Enfin, Narveson affirme que l’économie de marché constitue le cadre naturel des échanges humains. Lorsque les individus disposent de leurs droits de propriété et de la possibilité de contracter librement, ils organisent spontanément une coopération mutuellement avantageuse. Le marché n’est pas un chaos mais un ordre qui émerge des choix et des interactions volontaires. Dans ce système, l’État n’a pas à orienter ni à corriger la concurrence : son rôle est simplement de veiller à ce qu’elle demeure libre, c’est-à-dire dégagée de toute coercition et accessible à chacun.

L’originalité de Narveson dans la tradition libérale classique

L’originalité de Jan Narveson tient d’abord à sa méthode. Là où Robert Nozick posait des droits comme des données quasi axiologiques, Narveson cherche à en fournir une justification contractuelle : les droits émergent d’accords mutuellement avantageux entre individus rationnels. Ils ne sont pas des « intuitions » indémontrables, mais des règles de coopération que chacun a raison d’accepter parce qu’elles protègent sa propre sphère d’action.
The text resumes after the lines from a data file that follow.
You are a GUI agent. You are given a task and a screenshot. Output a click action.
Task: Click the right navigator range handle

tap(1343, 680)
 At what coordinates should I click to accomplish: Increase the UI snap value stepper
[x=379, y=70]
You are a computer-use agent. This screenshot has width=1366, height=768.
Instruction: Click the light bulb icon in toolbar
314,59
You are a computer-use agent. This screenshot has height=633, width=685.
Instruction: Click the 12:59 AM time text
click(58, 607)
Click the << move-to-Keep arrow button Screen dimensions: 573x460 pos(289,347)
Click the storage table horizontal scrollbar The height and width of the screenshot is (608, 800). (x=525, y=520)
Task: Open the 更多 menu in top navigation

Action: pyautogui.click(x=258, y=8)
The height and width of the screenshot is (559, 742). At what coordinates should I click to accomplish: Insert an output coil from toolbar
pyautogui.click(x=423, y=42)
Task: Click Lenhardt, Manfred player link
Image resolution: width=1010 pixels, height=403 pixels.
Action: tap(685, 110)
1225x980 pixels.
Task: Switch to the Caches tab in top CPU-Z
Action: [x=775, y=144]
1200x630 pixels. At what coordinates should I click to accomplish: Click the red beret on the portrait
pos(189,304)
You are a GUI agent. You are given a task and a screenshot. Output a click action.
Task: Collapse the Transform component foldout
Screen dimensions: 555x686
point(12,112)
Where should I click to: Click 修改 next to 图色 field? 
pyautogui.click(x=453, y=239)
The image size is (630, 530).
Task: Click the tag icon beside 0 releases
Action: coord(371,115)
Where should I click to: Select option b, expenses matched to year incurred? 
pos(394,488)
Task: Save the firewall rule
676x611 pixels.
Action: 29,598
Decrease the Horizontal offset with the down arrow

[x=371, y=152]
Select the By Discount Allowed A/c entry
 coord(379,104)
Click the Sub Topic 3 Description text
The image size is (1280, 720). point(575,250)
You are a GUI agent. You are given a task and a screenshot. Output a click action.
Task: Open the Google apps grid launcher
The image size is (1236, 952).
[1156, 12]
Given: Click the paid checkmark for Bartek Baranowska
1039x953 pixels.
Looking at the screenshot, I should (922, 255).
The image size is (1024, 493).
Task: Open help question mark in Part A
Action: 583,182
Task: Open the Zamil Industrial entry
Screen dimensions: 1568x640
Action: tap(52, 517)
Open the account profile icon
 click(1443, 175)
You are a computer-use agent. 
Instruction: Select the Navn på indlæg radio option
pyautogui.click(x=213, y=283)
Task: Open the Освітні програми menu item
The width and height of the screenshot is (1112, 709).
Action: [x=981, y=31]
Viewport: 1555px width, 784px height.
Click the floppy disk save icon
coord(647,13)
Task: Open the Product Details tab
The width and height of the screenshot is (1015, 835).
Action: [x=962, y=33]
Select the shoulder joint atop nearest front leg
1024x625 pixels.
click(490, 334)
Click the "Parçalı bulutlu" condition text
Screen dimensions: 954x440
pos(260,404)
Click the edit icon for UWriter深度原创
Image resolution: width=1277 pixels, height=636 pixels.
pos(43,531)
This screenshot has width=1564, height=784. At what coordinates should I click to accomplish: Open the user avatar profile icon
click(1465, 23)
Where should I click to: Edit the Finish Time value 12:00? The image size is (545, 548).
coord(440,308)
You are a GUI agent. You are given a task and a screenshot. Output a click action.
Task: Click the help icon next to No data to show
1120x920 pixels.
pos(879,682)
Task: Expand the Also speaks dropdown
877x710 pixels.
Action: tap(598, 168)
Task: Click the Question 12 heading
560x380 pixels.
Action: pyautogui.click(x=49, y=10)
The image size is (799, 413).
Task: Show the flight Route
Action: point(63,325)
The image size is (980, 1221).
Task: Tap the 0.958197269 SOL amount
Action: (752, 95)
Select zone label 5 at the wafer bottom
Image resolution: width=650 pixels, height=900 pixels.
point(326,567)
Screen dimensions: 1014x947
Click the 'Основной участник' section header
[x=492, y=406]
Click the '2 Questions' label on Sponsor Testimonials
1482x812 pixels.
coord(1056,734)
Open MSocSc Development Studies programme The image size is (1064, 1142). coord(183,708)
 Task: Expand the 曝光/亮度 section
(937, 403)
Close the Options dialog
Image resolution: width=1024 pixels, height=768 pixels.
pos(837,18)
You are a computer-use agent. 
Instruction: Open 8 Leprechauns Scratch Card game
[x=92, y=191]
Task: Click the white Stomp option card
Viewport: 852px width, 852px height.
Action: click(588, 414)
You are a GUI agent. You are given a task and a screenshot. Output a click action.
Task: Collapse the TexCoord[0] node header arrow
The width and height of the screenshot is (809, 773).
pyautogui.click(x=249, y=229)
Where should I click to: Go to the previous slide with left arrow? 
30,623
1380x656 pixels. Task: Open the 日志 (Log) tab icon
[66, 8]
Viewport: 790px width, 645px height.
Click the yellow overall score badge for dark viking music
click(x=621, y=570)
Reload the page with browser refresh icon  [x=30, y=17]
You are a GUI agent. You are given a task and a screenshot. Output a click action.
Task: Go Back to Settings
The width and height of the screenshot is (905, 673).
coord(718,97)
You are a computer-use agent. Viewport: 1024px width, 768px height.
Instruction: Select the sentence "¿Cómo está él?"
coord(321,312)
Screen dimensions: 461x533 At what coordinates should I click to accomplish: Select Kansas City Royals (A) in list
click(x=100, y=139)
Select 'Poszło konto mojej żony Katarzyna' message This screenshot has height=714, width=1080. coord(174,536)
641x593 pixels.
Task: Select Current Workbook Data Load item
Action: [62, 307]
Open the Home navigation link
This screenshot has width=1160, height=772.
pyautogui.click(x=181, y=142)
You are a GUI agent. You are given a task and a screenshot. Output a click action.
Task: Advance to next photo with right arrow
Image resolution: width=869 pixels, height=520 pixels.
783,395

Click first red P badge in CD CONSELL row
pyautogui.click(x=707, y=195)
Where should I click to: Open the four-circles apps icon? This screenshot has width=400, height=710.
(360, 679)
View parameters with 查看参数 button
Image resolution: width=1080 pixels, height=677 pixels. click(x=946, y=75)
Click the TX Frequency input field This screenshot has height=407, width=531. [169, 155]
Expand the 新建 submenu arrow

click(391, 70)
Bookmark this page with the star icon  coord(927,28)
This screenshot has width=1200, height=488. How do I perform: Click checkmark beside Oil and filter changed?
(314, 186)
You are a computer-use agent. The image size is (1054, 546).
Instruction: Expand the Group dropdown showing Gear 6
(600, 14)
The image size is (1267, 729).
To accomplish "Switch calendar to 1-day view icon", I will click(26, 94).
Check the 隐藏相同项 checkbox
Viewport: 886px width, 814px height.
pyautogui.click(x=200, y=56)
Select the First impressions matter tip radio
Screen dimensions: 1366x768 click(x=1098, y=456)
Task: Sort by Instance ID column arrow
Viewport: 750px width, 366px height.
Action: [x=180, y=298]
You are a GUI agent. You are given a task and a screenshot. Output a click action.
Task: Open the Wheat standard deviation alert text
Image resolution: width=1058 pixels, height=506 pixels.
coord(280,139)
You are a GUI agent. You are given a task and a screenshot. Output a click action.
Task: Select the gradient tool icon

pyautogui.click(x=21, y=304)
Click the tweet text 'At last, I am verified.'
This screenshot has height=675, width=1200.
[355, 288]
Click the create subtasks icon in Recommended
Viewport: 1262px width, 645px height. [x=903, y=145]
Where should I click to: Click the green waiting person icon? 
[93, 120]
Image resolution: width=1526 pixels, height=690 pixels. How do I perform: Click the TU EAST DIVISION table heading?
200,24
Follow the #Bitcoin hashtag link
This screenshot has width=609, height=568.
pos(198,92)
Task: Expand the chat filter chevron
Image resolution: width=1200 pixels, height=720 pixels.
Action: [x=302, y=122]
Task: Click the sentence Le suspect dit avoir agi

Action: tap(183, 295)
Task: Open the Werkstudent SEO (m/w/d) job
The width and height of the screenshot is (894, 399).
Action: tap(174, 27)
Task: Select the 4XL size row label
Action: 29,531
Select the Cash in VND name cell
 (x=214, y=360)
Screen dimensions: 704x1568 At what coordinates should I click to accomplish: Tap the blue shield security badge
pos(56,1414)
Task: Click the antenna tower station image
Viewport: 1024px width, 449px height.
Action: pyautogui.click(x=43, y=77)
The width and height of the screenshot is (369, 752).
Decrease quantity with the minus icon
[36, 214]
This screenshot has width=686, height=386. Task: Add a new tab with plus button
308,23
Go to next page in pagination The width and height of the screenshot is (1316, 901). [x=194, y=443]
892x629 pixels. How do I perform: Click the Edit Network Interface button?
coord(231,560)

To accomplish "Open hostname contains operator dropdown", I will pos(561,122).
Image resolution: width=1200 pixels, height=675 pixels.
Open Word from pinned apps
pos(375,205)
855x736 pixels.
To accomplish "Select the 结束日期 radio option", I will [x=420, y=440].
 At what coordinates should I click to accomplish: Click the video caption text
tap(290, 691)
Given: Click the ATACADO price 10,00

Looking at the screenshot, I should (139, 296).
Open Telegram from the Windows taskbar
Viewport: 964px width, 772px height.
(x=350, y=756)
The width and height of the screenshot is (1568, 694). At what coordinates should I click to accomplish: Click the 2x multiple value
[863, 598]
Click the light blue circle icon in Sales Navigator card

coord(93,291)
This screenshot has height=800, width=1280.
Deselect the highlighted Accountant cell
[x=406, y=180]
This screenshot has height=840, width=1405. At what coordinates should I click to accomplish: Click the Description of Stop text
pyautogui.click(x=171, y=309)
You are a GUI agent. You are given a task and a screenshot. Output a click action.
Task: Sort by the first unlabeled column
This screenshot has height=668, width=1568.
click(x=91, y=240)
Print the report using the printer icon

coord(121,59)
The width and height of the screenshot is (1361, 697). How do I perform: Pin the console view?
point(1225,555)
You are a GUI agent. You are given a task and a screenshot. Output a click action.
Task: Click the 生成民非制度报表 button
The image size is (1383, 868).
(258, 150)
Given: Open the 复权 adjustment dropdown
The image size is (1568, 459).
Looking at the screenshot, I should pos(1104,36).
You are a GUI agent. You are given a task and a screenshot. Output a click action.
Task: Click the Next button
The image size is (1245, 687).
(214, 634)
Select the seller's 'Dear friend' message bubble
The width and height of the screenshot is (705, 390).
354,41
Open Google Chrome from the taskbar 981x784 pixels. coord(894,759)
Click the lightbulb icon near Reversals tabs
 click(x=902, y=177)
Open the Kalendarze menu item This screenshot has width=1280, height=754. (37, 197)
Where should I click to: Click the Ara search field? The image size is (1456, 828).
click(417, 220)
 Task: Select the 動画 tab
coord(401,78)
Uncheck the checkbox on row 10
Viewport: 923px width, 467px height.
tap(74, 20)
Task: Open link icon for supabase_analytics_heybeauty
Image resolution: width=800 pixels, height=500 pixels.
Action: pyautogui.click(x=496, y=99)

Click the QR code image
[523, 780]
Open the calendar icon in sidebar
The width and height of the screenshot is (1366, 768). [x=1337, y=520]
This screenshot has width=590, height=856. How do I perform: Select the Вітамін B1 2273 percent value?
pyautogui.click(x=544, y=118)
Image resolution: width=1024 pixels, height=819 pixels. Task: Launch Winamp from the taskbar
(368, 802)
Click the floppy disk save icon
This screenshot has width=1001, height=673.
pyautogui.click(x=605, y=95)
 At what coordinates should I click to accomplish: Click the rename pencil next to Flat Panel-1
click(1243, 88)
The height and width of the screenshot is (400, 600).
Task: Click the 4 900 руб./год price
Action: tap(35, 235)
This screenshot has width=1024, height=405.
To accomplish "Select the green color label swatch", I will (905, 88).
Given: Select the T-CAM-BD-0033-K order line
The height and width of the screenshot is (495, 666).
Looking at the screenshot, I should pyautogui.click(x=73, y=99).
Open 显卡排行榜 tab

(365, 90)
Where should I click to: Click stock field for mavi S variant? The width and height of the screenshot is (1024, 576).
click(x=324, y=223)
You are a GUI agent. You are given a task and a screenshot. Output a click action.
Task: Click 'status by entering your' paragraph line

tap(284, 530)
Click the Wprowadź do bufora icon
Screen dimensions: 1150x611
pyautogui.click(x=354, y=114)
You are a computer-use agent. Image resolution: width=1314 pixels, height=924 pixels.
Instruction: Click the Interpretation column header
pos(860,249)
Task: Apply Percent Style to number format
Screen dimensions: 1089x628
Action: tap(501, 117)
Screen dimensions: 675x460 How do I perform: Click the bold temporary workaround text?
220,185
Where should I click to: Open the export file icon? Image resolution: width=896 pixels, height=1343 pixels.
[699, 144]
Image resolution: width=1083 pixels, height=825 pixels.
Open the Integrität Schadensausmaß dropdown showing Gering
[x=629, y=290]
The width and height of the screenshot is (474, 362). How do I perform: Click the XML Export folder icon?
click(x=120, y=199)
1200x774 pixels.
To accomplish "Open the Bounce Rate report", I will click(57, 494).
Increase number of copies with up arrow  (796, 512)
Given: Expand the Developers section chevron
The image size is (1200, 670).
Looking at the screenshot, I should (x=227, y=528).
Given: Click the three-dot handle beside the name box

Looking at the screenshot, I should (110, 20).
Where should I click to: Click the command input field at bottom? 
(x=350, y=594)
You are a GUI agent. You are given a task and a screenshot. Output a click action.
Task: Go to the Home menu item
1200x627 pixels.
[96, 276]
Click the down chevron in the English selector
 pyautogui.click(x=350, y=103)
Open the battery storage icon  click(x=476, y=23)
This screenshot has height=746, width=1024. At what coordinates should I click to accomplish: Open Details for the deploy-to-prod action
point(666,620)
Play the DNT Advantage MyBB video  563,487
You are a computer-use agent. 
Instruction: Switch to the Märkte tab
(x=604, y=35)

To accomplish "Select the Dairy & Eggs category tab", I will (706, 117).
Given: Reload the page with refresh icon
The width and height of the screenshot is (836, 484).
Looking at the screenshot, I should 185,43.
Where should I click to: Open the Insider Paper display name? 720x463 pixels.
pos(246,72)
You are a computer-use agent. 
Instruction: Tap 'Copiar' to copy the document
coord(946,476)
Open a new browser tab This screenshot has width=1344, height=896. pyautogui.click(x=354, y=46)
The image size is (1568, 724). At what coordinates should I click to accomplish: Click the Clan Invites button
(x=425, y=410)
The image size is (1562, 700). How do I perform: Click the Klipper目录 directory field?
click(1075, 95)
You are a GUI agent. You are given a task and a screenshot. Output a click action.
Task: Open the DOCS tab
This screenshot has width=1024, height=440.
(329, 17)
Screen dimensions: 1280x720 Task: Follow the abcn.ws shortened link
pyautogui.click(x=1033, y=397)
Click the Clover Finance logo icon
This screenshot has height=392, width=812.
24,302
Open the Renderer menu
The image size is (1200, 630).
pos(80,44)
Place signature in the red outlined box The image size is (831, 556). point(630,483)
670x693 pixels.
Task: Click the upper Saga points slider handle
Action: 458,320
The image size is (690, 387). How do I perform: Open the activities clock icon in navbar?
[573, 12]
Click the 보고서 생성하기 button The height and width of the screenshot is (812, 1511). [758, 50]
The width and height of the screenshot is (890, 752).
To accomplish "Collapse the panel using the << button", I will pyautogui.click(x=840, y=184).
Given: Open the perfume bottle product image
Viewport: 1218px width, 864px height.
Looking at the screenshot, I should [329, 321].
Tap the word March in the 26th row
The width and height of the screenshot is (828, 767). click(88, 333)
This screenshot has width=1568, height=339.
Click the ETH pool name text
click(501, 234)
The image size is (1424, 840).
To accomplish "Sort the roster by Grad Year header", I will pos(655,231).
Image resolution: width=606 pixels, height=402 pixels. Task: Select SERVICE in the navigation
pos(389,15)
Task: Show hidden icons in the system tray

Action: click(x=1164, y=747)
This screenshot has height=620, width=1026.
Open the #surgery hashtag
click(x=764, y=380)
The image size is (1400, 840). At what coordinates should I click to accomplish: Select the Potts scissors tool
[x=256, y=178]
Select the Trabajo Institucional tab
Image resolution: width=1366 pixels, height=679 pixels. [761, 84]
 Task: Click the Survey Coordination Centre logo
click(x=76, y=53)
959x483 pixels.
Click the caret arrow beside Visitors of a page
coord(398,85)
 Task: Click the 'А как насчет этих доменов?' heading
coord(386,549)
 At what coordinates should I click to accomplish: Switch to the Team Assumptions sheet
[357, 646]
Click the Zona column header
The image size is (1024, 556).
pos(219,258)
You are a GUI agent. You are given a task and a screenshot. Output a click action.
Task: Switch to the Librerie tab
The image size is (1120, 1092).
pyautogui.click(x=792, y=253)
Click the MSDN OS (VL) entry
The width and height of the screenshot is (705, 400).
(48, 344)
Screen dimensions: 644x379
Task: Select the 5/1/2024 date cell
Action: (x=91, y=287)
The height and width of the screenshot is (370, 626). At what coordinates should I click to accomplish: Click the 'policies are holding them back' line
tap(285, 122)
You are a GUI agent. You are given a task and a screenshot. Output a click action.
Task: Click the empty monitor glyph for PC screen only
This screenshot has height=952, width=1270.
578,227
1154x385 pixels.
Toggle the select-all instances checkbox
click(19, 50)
En ce sens, Narveson offre au libéralisme classique une fondation argumentative qui intègre les outils de la philosophie analytique et de la théorie du choix rationnel.

Par rapport à l’utilitarisme qu’il a lui-même pratiqué, Narveson opère une rupture décisive : il refuse l’agrégation des préférences qui autorise, au nom du « plus grand bien », des sacrifices imposés à quelques-uns. Sa défense de la liberté négative, des contrats et de la propriété privée procède d’une logique différente : sécuriser des procédures justes plutôt que viser des résultats globaux. Le bien-être d’ensemble ne disparaît pas de l’horizon, mais il n’est plus l’étalon ultime ; il devient une conséquence attendue d’interactions libres et non un objectif qui justifierait la coercition.

Narveson se distingue aussi par la précision des frontières morales qu’il trace : il sépare nettement coercition et pression, interférence et non-assistance, devoirs d’abstention et devoirs d’aide. Cette cartographie fine évite d’absorber la morale publique dans un impératif de bienfaisance générale. Elle fait voir, au contraire, comment un ordre de droits négatifs bien définis permet la coexistence pacifique d’objectifs pluriels et parfois incommensurables.

Enfin, son apport consiste à moderniser le libéralisme classique sans le diluer : il en conserve le noyau (propriété, consentement, responsabilité) tout en le défendant avec des arguments contemporains capables de répondre aux critiques égalitaristes, intuitionnistes ou paternalistes. En articulant autonomie individuelle et coopération volontaire, Narveson montre que la société libre n’est pas un désert moral, mais un espace où solidarités et projets communs naissent de choix, non de contraintes.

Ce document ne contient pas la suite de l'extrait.